You need to figure out what is wrong and correct, not some stupid bandaid of resetting the interface.

A quicker way to reset though would be to just disable it and then enable it - this is exactly what that command line is doing, but you can do it in the gui with just click.. Which I believe would be much easier, or you could just create a batch file with the commands and then put a shortcut on your desktop to click.

But again this is not really a solution I would suggest. You really should fix the root of the problem!

  On 03/11/2011 at 14:11, SHoTTa35 said:

You'd have to go to the command prompt. Click Start - Type "CMD" - right click and choose admin then type those commands replacing the "<interface name>" with WLAN or whatever the name is.

It's a bit complicated I guess, but you should probably be looking for a real solution instead of bypassing the issue. When you say internet drop out you mean you loose all connectivity or just to the internet. Meaning, can you still ping the router or connect to it or you can't connect to anything?\

Which wireless card is this as well?

it can still recognize and connect to routers, it's just the internet that drops.

it's a tp-link tl-wn851n

Sounds like a simliar problem I had with a laptop, I ended up replacing the wireless card for a new one and everything worked fine after that.

It would randomly drop the wireless when downloading large files/videos/etc after that it would tell you it could see the wireless network it was attached to or that it could see others but it was XP feeding back rubbish information and none of that was actually working as intended.

only fix was to shut down the wireless card (using wifi button or disable/enable in windows) then it would come back to life, drivers etc didn't fix it. New card (as mentioned above) and it all went away :)

Laptop was an old IBM, if that makes a difference

  On 08/11/2011 at 12:34, Teebor said:

Sounds like a simliar problem I had with a laptop, I ended up replacing the wireless card for a new one and everything worked fine after that.

It would randomly drop the wireless when downloading large files/videos/etc after that it would tell you it could see the wireless network it was attached to or that it could see others but it was XP feeding back rubbish information and none of that was actually working as intended.

only fix was to shut down the wireless card (using wifi button or disable/enable in windows) then it would come back to life, drivers etc didn't fix it.
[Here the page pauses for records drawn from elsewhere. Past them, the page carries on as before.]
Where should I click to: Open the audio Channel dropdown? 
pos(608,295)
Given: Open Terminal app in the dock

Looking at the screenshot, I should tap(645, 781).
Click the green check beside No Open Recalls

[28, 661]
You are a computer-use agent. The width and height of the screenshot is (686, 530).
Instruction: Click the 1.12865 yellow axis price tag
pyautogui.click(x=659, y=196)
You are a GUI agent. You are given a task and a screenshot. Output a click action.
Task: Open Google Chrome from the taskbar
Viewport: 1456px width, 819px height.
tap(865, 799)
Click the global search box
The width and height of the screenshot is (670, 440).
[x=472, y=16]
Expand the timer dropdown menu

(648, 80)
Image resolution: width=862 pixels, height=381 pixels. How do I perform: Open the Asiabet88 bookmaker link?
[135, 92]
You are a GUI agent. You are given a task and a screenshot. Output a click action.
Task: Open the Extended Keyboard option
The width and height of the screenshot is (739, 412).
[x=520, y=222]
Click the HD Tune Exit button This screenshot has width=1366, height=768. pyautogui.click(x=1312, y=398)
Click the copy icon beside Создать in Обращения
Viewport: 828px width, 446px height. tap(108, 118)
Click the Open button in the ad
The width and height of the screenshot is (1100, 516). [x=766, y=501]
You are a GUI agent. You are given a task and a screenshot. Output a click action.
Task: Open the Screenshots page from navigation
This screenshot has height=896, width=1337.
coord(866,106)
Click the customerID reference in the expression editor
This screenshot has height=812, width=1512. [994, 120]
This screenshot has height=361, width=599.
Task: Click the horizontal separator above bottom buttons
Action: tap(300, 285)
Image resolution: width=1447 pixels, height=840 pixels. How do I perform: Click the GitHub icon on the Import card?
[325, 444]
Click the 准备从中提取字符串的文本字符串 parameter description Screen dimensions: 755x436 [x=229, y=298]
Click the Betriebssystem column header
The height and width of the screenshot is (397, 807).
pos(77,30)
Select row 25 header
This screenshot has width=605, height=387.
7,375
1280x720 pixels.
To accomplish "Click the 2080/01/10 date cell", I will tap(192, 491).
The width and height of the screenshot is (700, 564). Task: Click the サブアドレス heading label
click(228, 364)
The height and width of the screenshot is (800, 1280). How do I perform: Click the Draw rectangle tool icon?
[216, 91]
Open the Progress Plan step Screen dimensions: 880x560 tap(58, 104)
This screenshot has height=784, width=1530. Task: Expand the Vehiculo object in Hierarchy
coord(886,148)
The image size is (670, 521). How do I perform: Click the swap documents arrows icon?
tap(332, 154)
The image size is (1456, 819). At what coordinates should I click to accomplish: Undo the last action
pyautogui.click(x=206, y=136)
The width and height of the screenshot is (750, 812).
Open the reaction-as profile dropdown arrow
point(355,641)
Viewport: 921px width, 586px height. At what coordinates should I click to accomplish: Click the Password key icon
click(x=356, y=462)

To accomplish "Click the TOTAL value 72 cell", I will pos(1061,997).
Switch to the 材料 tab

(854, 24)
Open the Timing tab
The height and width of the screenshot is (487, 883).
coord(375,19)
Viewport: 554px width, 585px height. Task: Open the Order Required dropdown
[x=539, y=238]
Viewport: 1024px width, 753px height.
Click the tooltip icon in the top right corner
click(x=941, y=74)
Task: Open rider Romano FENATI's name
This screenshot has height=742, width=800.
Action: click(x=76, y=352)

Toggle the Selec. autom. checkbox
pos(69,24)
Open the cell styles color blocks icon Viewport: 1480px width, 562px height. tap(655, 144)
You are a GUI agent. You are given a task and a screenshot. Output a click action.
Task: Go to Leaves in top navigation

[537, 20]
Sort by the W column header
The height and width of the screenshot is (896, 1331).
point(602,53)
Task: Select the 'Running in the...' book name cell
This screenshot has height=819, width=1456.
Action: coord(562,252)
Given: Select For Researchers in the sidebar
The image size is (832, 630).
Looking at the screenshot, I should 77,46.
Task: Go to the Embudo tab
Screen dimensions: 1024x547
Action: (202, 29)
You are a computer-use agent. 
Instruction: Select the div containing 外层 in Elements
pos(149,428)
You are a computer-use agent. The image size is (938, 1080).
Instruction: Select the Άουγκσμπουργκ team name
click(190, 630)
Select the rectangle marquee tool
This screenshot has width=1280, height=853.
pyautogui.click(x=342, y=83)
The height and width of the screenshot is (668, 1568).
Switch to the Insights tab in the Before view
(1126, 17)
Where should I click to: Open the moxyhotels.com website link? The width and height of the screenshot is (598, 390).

New card (as mentioned above) and it all went away :)

Laptop was an old IBM, if that makes a difference

i had the same issues using a belkin wireless dongle on my previous computer. i don't think the issue is the card but how the network is set up maybe. i have no idea where to start :s

"i don't think the issue is the card but how the network is set up maybe."

No highly unlikely -- what could you have setup in the network that would cause the card to reset or hang? Wireless is pretty stupid easy, you setup a WPA psk, or even just OPEN and your done.. There is is nothing to do other than configure the SSID and encryption you want use or not use.

If its crashing, then something wrong with the card/driver or the wireless router. Not any sort of setup in the wireless config that would cause such an issue.

Maybe the card does not like WEP, WPA or WPA2 -- try just open, do you still have the issues? If not then something wrong with there router or card/driver/OS -- if you can connect to the wireless network and it works, then there is not much tweaking or such that could be done that would cause your symptoms.

Other than going open on the encryption -- you could fire up a liveCD and see if you have same issue. if you do not then points to driver/OS issue.